The festive season has come and gone in a whirlwind of food and toys (and probably not quite enough rest) and we’re quickly pushed into January – which can be one of the most difficult months of the year for our mood and wellbeing.

Here are 5 ways in which you can prioritise you:

1. Quick reflection – This gives you a chance to understand how you are feeling as you start the year. A check-in or a quick gauge.  Use the tool included to support with this!


2. Carve out time for you – Where do you want to spend your energy Jan-March? What can you let go of? What do you need to invite more of? What will you say no to? And therefore, what will you say yes to?


3. Get some trees in your eyes! – There is evidence that being in nature reduces our mental fatigue, reduces stress and supports our emotional wellbeing. No doubt it’s harder in winter, it’s hard to get time to ourselves and it’s hard to feel the benefit before we actually do it – but the benefits are HUGE! (Forest Therapy by Sarah Ivens is a great evidenced-based read on this)


4. Establish your winter work boundaries – these might be very different to those in the height of summer – you may need to work from home a little more often if you have the chance or cosy up for your lunchbreak with some quiet time. You may need a nap, or at the very least a steaming hot drink away from your desk.


5. Introduce some hygge principles into your life – being warm, cosy, and taking pleasure in the simplicities that life can offer. This could be as simple as the warmth of candles, low lights and snuggly blankets but can also be about connecting with those you love over meals/in activities.

“As someone who struggles with SAD (seasonal affective disorder), I’ve come to realise the power of having a winter wellbeing plan. It’s a tool to come back to on those challenging days, to give us some inspiration, hope and a framework.“



It’s thought the winter blues, or seasonal affective disorder (SAD), affects around 2 million people in the UK and more than 12 million people across northern Europe. It can affect people of any age, including children – NHS Scotland


Although not everyone suffers to the same degree, it’s so useful to understand how we manage wintertime most effectively for us. Whether that is defining our hibernation plan or setting some wellbeing goals, I hope you can take some time for you. Please feel free to use the Winter Wellbeing tool to get your thinking started.

--- --- ---

Work to be completed: Restate the winter wellbeing text from "1. Quick reflection" to "support with this!", replacing "gauge" with "measure".

Pixel coordinate grounding data:
--- --- ---

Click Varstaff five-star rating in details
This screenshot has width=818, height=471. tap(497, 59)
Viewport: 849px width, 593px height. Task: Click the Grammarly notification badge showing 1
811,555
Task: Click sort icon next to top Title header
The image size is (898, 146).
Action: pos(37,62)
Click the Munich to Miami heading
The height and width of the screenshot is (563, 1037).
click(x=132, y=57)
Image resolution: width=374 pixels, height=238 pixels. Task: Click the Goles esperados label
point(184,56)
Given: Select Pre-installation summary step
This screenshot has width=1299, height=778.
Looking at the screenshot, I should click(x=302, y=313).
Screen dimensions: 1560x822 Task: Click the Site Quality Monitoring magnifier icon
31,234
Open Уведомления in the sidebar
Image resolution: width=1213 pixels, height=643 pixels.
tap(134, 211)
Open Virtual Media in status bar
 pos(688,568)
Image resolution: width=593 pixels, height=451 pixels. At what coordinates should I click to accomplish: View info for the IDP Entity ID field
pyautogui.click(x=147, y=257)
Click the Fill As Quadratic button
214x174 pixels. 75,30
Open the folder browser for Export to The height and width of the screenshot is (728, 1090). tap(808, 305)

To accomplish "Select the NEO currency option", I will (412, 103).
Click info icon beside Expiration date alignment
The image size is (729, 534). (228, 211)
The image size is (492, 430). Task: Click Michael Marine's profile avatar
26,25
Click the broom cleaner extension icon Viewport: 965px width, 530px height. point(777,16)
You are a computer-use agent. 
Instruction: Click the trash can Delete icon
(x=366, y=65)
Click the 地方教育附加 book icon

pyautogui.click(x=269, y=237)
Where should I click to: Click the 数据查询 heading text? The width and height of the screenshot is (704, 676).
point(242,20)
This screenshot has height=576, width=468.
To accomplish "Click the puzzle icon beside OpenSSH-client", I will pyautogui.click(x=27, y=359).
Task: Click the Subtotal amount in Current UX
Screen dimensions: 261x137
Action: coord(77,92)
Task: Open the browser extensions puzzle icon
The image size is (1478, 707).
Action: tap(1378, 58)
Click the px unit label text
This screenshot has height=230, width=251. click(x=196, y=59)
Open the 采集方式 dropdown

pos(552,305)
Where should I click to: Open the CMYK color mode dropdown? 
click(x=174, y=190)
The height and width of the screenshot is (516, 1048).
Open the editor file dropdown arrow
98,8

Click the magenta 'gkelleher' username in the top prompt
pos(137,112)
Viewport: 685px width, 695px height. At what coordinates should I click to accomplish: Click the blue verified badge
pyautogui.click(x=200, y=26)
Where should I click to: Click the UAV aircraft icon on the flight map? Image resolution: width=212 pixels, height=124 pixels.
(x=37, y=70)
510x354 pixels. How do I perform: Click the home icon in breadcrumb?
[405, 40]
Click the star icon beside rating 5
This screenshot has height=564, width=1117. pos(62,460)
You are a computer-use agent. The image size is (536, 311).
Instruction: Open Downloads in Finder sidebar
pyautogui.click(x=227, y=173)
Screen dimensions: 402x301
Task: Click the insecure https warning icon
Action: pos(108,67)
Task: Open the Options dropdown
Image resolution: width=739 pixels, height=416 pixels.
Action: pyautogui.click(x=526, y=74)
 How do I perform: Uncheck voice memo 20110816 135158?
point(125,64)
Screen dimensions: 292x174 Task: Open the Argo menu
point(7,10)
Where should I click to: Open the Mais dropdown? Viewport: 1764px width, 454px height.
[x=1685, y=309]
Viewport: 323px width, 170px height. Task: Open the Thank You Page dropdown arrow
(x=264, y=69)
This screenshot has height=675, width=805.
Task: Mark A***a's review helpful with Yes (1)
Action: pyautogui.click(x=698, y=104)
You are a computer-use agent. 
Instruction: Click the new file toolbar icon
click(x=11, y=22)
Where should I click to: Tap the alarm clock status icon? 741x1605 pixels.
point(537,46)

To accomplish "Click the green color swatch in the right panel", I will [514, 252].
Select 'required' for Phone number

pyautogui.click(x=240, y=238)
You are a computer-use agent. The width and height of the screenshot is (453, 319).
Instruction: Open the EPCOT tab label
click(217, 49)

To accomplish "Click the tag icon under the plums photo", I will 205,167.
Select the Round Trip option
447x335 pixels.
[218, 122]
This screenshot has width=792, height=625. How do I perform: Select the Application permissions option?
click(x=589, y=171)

--- --- ---

Written answer:
1. Quick reflection – This gives you a chance to understand how you are feeling as you start the year. A check-in or a quick measure.  Use the tool included to support with this!